START MATERIAL TO PROCESS
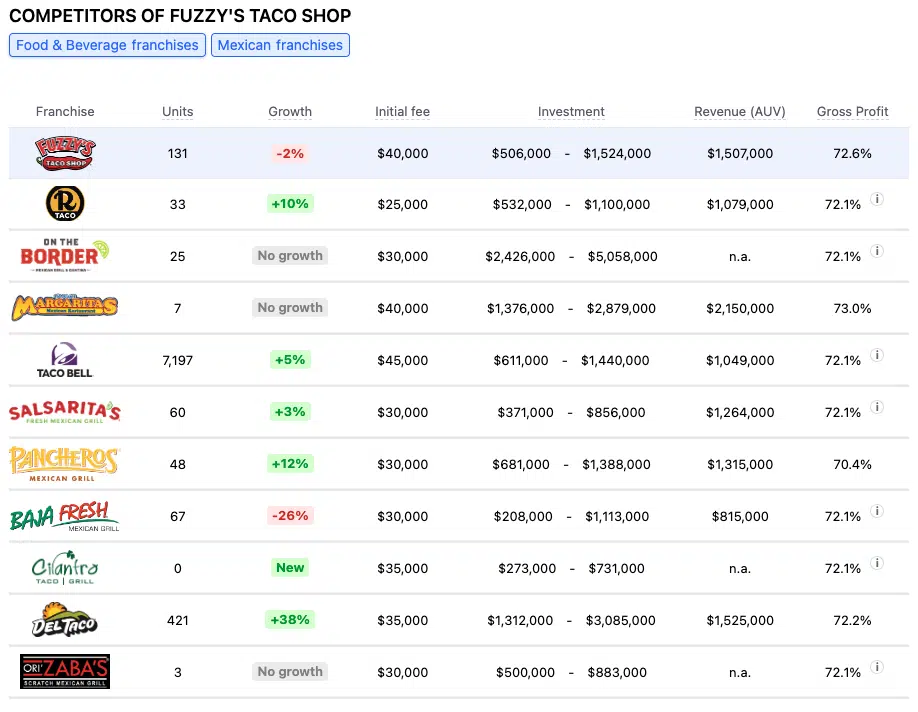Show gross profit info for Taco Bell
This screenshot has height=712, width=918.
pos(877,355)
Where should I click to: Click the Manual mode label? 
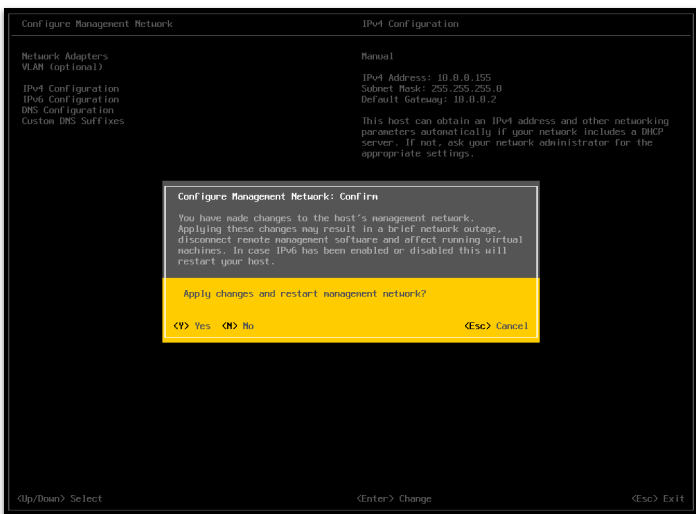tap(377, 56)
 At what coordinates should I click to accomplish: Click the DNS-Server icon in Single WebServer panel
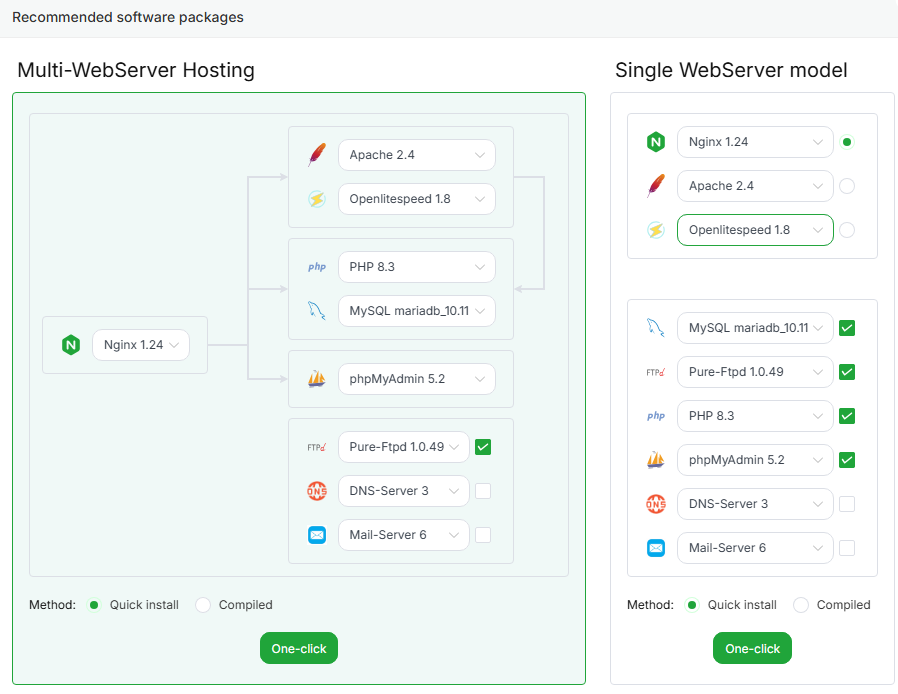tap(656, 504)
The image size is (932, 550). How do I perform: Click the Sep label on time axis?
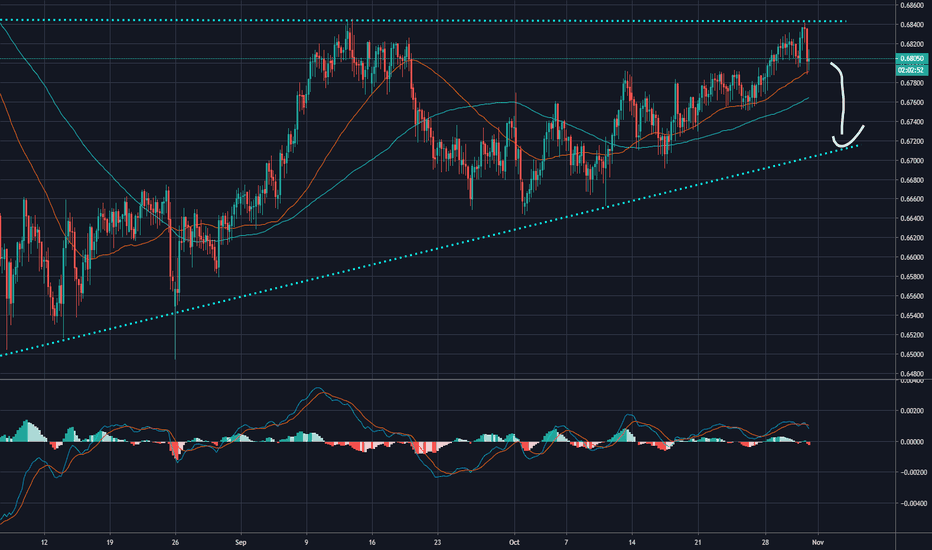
END MATERIAL TO PROCESS
## EXERCISE
If pictures appear, drop them, and retype exactly the lines from the "At what coordinates" line through the last line of the data above.

## OUTPUT OF THE TASK
 At what coordinates should I click to accomplish: Click the DNS-Server icon in Single WebServer panel
tap(656, 504)
The image size is (932, 550). How do I perform: Click the Sep label on time axis?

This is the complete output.